Historic house in Indiana, United States

The Joseph D. Oliver House, also known as Copshaholm, sits on 808 W. Washington Street, at the corner of Chapin Street in South Bend, Indiana. The mansion was built for the Oliver family, founders of the Oliver Chilled Plow Works, and named after the Scottish village of the patriarch. It is listed on the National Register of Historic Places.

Built in 1895–96, Copshaholm is a 38-room Romanesque Queen Anne house designed by New York architect Charles Alonzo Rich. The furnishings on all three floors are original, giving visitors a glimpse of how the mansion appeared during the 72 years the Oliver family had occupancy.

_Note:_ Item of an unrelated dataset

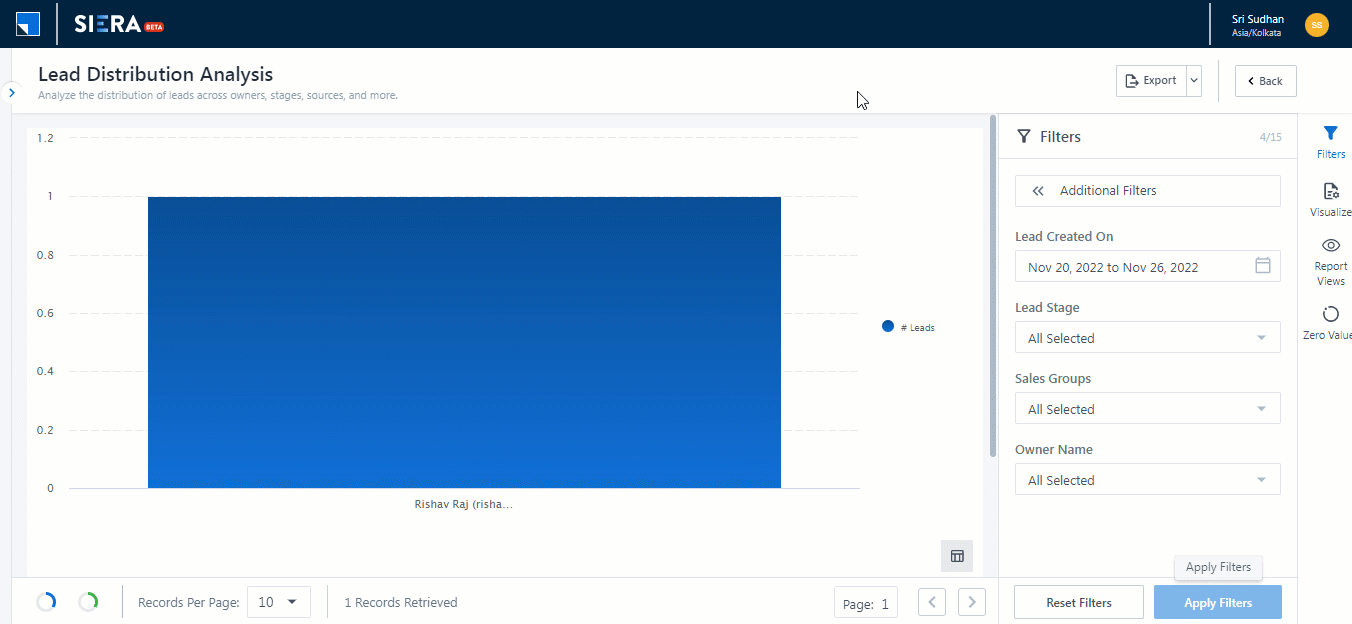Click the Apply Filters button

pos(1217,603)
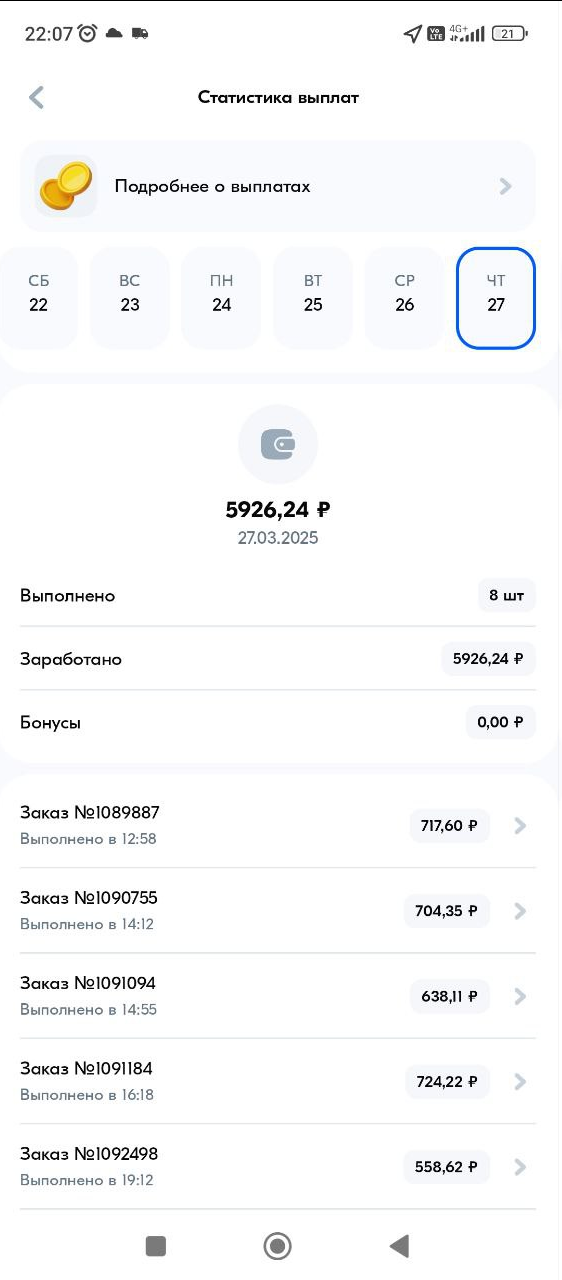
Task: Select the СБ 22 date tab
Action: [38, 297]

Oak, cherry and mahogany woodwork are found throughout Copshaholm. Leaded glass windows and 14 unique fireplaces add to the beauty of the house. The furnishings include porcelains, glass, silver, prints, and bronzes, including some by Bartolozzi and Lorado Taft. The furniture is all original and display beautiful antiques.

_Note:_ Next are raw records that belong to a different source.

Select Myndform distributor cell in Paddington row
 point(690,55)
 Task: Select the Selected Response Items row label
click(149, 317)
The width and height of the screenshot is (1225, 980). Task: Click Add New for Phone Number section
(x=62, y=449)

Surrounding Copshaholm are 2.5 acre of landscaped gardens, including a garden tea house, formal Italianate garden, rose garden, pergola, tennis lawn, and fountain.

==Design==
The house was designed by Lamb and Rich (1882–1903) of New York City. It is a Queen Anne style with substantial Romanesque features. The pergola and Italian sunken garden were designed by Alice E. Neale of New York City. The House is three floor with an attic. The basement and first two levels are Indiana fieldstone granite, culled from the countryside of St. Joseph County. The porch pillars are Vermont stone. The third floor and the attic are sheathed in tile. The roof is a simple ridge with gable ends and a tower on the northeast corner. On the back is a projecting gable with dormer windows The music room and den are separate one story projections.

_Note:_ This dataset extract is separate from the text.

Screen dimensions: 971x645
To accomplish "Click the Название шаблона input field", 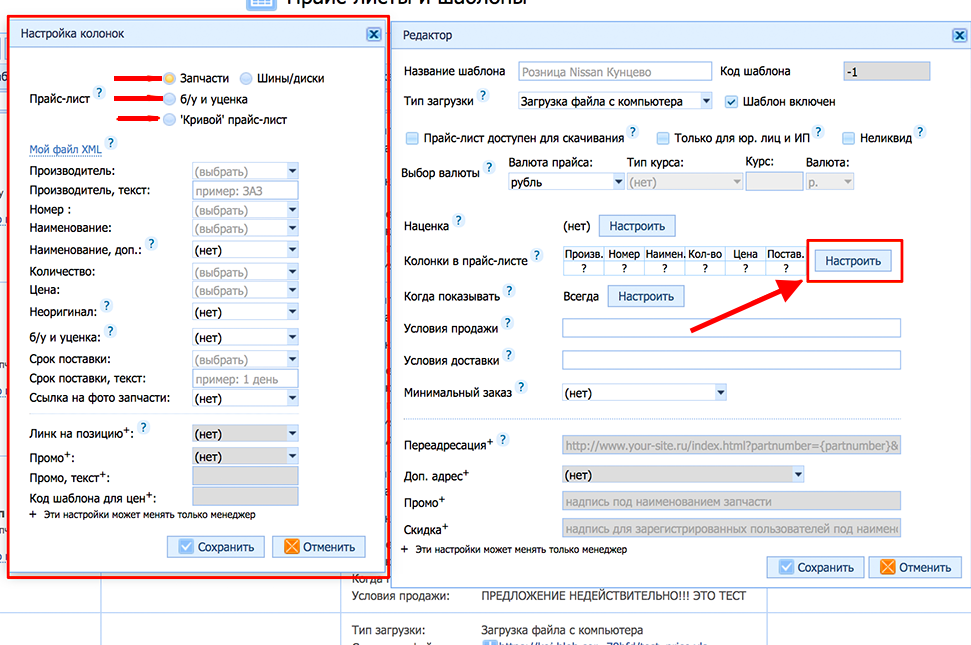I will (615, 72).
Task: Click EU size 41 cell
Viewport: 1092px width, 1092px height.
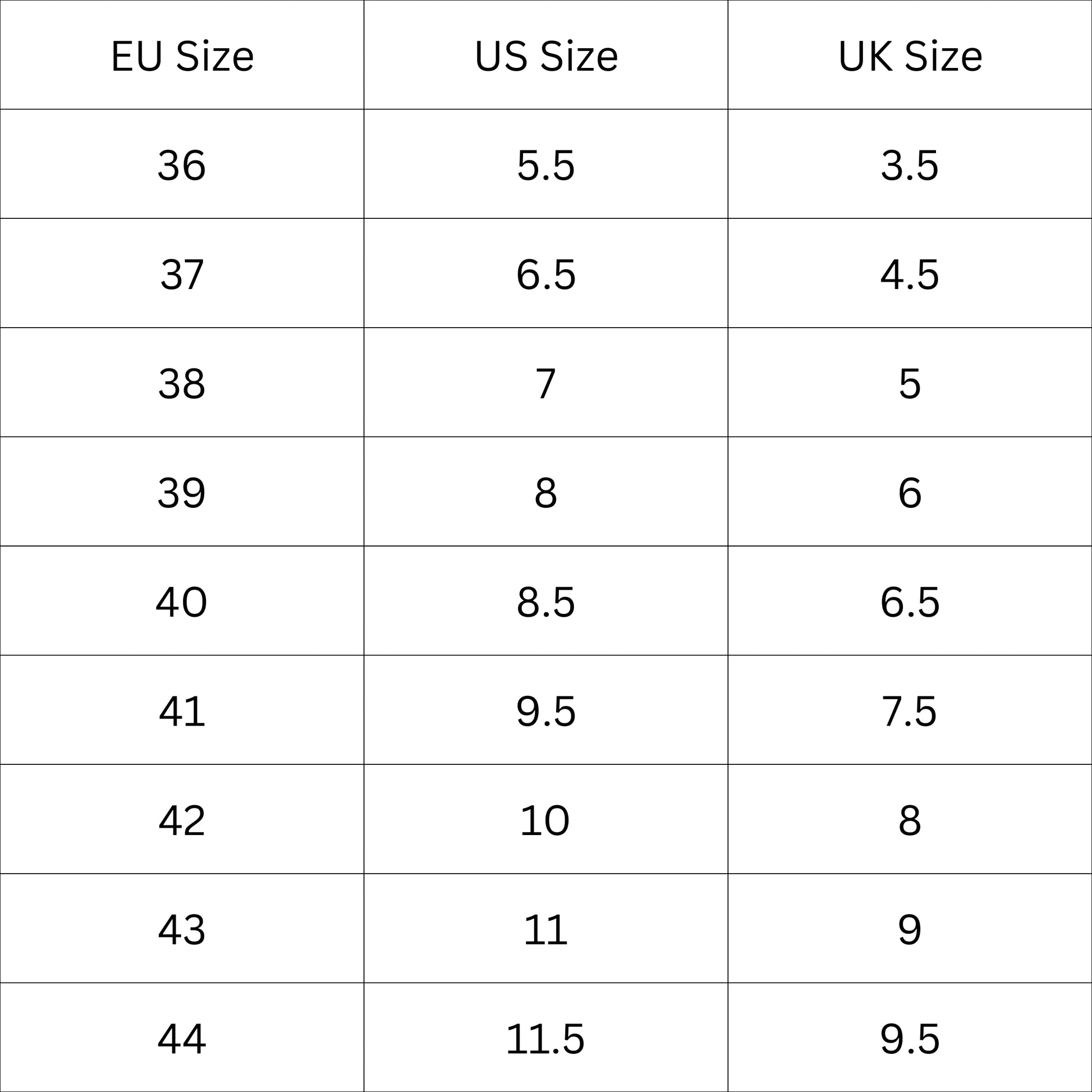Action: [182, 711]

The house was originally wired for electricity and piped for gas. The gas has been removed, but several of the gas jets remain in place. The original water system consisted of two wells. The water was pumped to a holding tank in the attic and the gravity lines serviced all the baths, kitchen, and laundry. This system is still used today, using in holding tanks.

==Bibliography==
- Burlingame, Roger; March of the Iron Men, 1938
- Delaney, J.J.; "The Beginnings of Industrial South Bend," M.A. Dissertation, Notre Dame: (1951)
- Esslinger, D.R.; "The Urbanization of South Bend's Immigrant 1850-1880" (Ph.D. Dissertation, Notre Dame: 1972)
- Kaempffert, Waldemar; A Popular History of American Invention (1924); Anderson and Cooley, South Bend and the Men Who Made It (1901)
- "James Oliver," Dictionary of American Biography; D.L. Meikle, "James Oliver and the Oliver Chilled Plow Works," (Ph.D. Dissertation, Indiana Univ; 1958);
- Shannon, Fred; The Farmer's Last Frontier, 1865-1900 (1945); R. L. Ardrey, American Agricultural Implements (1894); John W. Oliver, History of American Technology (1956)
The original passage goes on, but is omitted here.